Iker Rivas-González, Postdoc, Max Planck Institute for Evolutionary Anthropology

Oplysninger om arrangementet

Tidspunkt

Fredag 23. februar 2024,  kl. 14:00 - 15:00

Sted

Faculty Club (1870-816)

Abstract

The transfer of genetic material between species, commonly known as interspecific gene flow, is an important determinant of population genetic variation in many species. Introgressed fragments along the genome contain information about the timing and extent of contact between the ancestors of present-day species. However, gene flow can be challenging to characterize accurately because one of its key signatures—gene trees that are topologically discordant from a species tree—also happens in the presence of incomplete lineage sorting (ILS).
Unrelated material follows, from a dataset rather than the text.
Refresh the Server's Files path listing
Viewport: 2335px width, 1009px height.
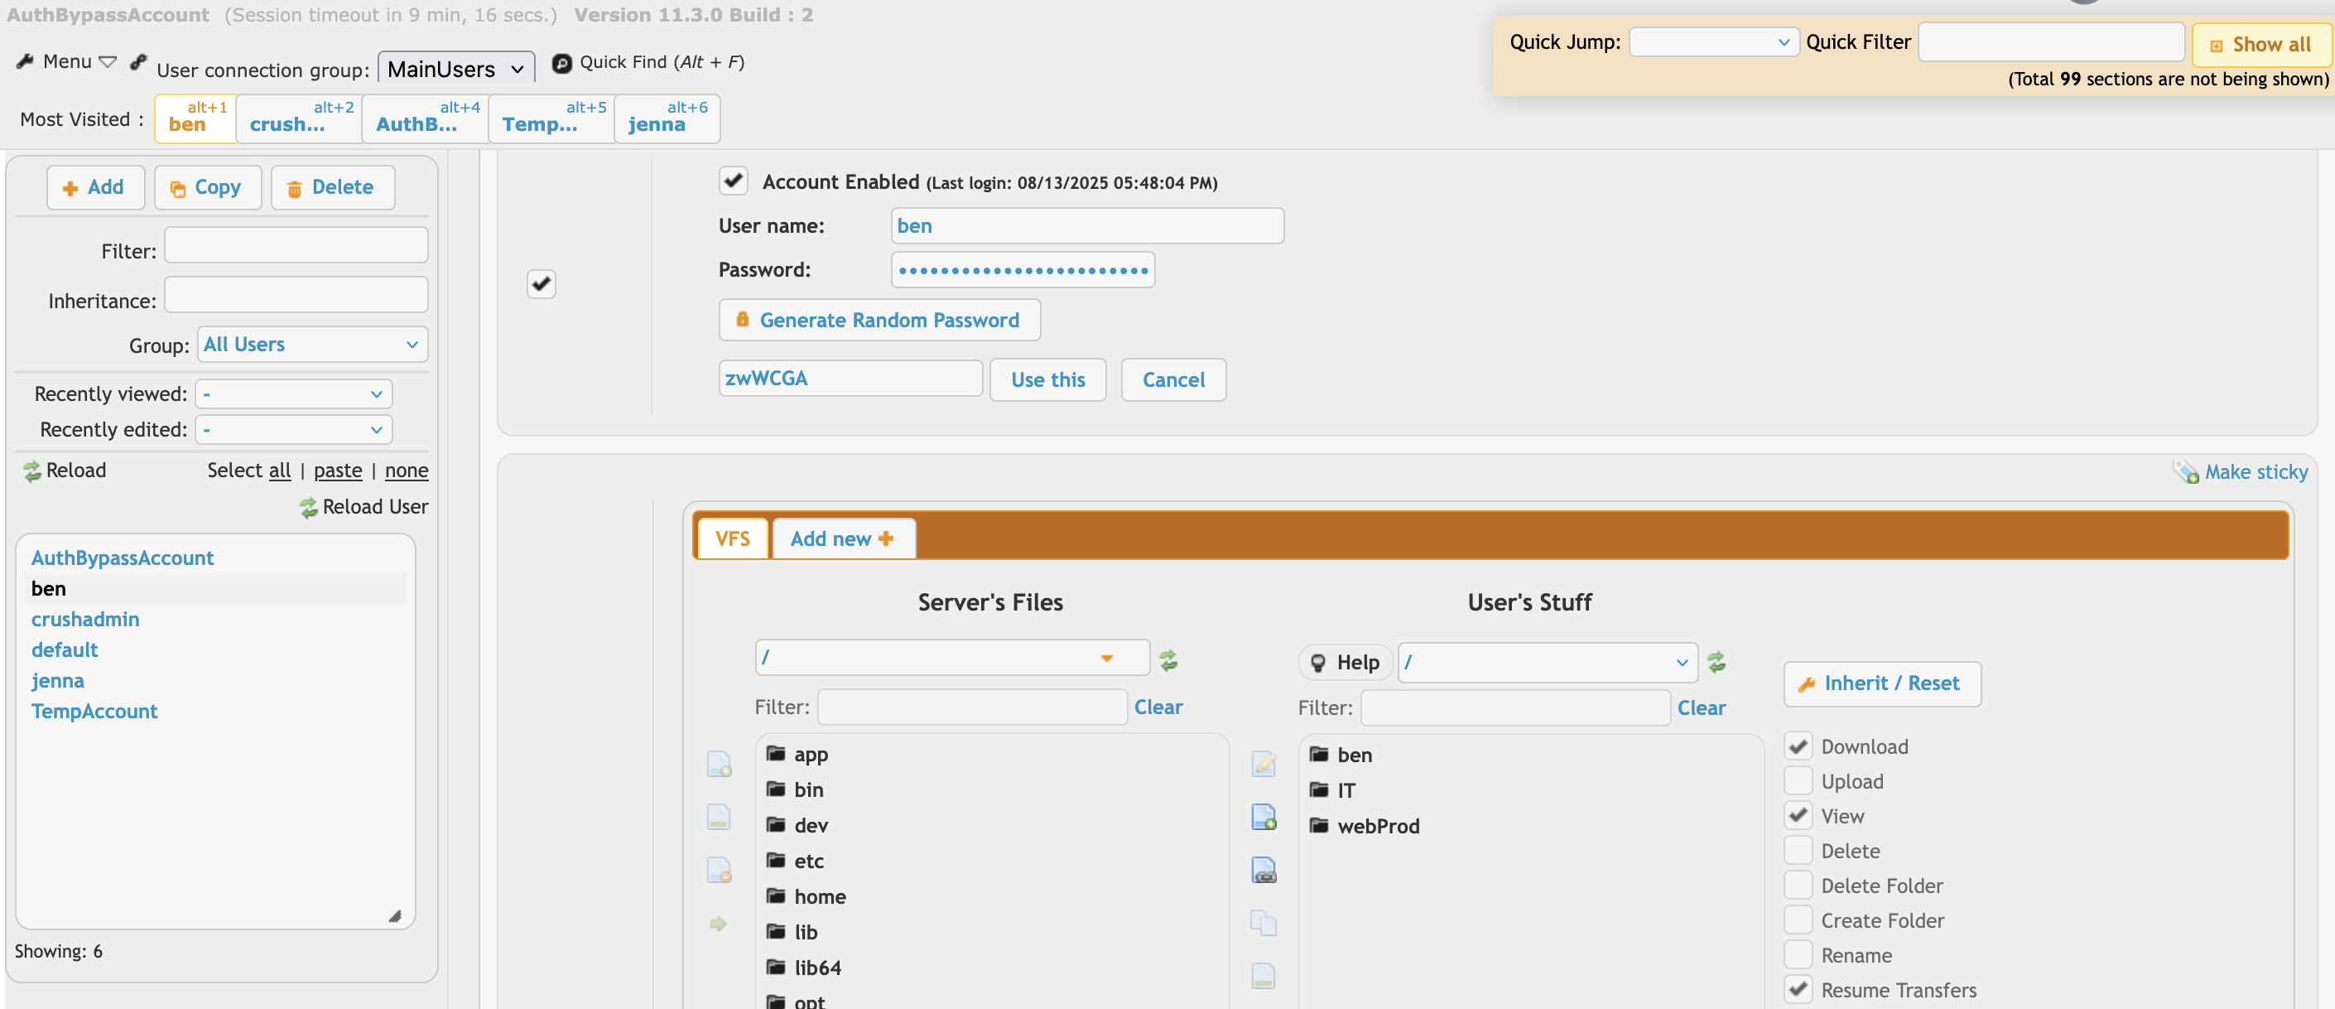pos(1168,660)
This phenomenon, proven to be pervasive across taxa, arises when different genetic lineages within a species do not sort out completely before speciation occurs, generating instances of deep coalescence where genealogies might have a topology which is discordant with the species-level tree. In an attempt to model ILS, we previously developed TRAILS, a hidden Markov model that explicitly uses the information contained in ILS fragments to obtain unbiased estimates of effective population sizes and speciation times. Here, I present TRAILS v2, an extension of the original TRAILS framework that adds new functionality by using an expanded hidden state space to accommodate pulse-like unidirectional introgression within the coalescent with recombination. By jointly modeling ILS and interspecific gene flow, TRAILS v2 can accurately infer the timing and ancestral contributions of hybridization events, which we validate with extensive coalescent simulations. Additionally, the posterior decoding of TRAILS v2 can be used to discriminate between gene flow and ILS at the base-pair level, and to infer coalescent times of different genomic fragments in discretized time intervals, thus reconstructing the multi-species ancestral recombination graph. Because ILS and interspecific gene flow are two very common processes, TRAILS v2 can potentially be applied to many different study systems. For example, TRAILS v2 can be used to infer the extent and timing of Neanderthal gene flow into the ancestors of modern non-African populations, together with timing the out-of-Africa migration event, estimating ancestral effective population sizes in archaic humans, and distinguishing ILS fragments from true cases of Neanderthal introgression.